Laamu and Climate Change: Tale of Collective Effort

On World Environment Day, UNDP's Ahmed Gaveem shares his experience working in Laamu Atoll, calling for collective efforts to protect its pristine environment.

Laamu Atoll was already familiar to me when I flew down on a warm April morning with my team to Kadhdhoo. I had worked for a few months back in 2007 in Isdhoo on a British Red Cross assignment, and had already fallen in love with the surreal beauty of the atoll.

We were down here as the Programme Coordination Unit (PCU) of the Low Emissions Climate Resilient Development (LECReD) Programme, a three year programme designed to get people to adopt low emission lifestyles, as well as increasing their capacity for local development planning and their resiliency.

It seemed to be a daunting task, and as the Monitoring and Evaluation and Results Reporting Associate for the programme, I could see we had a long way to go.

Compared to the last time I was here, the scope of LECReD was immense. It was not easy, as the PCU was the conduit between the seven agencies working on the programme, as well as with the councils of the 12 inhabited islands in the Atoll. Yes, back then, the people of Gaadhoo were still living on their island.

The field work was fun. One of the reasons why I choose to work in remote locations is to enjoy the true beauty of the Maldives, something that most people living in the capital city never get to enjoy… the gleaming white beaches and the subtle, sultry breeze that rustled the rubbery green leaves of the Sea Lettuce that is ubiquitous on Maldivian shorelines. And of all places, Laamu is my favorite in all of the Maldives.

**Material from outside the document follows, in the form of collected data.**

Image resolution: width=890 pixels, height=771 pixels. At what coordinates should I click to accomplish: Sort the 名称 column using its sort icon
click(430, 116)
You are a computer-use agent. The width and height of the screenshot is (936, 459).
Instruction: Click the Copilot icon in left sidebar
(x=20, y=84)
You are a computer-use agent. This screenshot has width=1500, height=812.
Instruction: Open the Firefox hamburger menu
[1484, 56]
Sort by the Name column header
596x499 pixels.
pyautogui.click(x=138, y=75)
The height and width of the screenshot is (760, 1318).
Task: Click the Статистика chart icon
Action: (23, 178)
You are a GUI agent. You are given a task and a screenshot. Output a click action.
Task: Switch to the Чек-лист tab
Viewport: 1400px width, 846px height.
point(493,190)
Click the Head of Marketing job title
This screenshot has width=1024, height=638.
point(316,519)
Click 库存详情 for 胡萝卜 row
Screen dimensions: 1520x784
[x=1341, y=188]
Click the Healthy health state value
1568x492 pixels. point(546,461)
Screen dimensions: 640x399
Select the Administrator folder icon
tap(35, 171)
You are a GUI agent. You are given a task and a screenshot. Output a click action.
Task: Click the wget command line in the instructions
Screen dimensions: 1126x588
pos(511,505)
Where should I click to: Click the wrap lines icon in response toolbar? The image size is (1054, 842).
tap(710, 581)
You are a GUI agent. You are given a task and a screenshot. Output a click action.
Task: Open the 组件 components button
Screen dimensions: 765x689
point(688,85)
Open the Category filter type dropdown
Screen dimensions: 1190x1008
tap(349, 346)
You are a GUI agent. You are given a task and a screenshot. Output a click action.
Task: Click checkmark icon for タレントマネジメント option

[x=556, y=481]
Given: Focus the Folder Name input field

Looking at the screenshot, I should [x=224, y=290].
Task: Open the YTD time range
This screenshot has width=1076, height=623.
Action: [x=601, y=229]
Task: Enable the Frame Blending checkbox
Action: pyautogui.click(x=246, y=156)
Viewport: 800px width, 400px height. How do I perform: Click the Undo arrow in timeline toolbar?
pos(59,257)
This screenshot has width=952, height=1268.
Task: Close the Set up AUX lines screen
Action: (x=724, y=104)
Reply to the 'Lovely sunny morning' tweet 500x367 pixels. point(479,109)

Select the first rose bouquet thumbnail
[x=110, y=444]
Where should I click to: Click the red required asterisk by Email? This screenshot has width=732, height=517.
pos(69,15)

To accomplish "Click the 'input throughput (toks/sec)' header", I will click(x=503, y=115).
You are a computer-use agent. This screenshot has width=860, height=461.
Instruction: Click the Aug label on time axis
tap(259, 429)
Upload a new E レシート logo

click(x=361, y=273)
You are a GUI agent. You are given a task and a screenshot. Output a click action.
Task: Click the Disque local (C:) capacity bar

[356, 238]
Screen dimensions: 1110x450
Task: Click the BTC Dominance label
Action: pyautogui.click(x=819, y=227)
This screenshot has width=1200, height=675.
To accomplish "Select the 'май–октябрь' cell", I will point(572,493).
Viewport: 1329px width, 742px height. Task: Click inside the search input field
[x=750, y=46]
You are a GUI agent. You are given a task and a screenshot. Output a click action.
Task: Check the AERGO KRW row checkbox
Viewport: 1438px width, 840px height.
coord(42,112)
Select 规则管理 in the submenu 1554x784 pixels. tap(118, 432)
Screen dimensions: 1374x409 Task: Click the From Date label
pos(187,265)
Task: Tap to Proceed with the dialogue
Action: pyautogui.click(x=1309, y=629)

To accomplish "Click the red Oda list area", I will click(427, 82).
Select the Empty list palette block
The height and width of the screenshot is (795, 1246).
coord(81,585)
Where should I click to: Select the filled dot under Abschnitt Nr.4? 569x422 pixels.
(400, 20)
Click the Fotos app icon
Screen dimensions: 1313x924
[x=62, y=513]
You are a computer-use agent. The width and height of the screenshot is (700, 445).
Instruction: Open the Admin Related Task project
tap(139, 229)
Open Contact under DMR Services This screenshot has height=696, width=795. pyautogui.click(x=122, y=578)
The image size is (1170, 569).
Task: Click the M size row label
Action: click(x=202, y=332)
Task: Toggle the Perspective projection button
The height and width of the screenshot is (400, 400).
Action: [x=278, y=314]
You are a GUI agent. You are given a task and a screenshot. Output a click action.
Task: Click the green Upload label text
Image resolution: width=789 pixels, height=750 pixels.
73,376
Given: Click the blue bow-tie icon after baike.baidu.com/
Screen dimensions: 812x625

The waste problem continues to abate as the programme becomes more and more effective in directing people to be more responsible for their environment, as well as with the assistance of the councils who have now allotted areas for trash disposal, which will eventually be redirected to the waste management centers built under LECReD Stage 2

Except for the trash. As far as the eyes can see, trash on the beaches, not just washing up, but also dumped right there in the sand. It was heartbreaking. We had a lot to do, and we had to start from the roots… people’s minds.

It was not easy for me, personally. I, too, had a habit of throwing stuff on the roads, a habit from living in the unmanaged city of Malé. My team mates were constantly on my case.

About one year in, we held the very first Laamu Climate Change Forum in Fonadhoo. It had been the culmination of months of legwork by my hardworking colleagues in Laamu and Malé, where we built working groups on each island and a coordinating body at the atoll level, to reach out to the institutions and the communities on these islands, simply in order to get people involved in the programme.

Like I said, LECReD is a lot of things. Reducing emissions, resilience through food, water and energy security, platforms, disaster risk reduction, trainings, health, grants and even infrastructure. But it all begins in the minds of the people. We simply cannot get people to adopt low carbon lifestyles if they do not accept that Climate Change is real.

That the environment needs them to listen to its lament. My beautiful Laamu was unhappy.

By the time Laamu Climate Change Forum came around, it did not seem that most people had begun to understand the programme, which is understandable because of its complexity and the abstract nature of the message we were trying to convey.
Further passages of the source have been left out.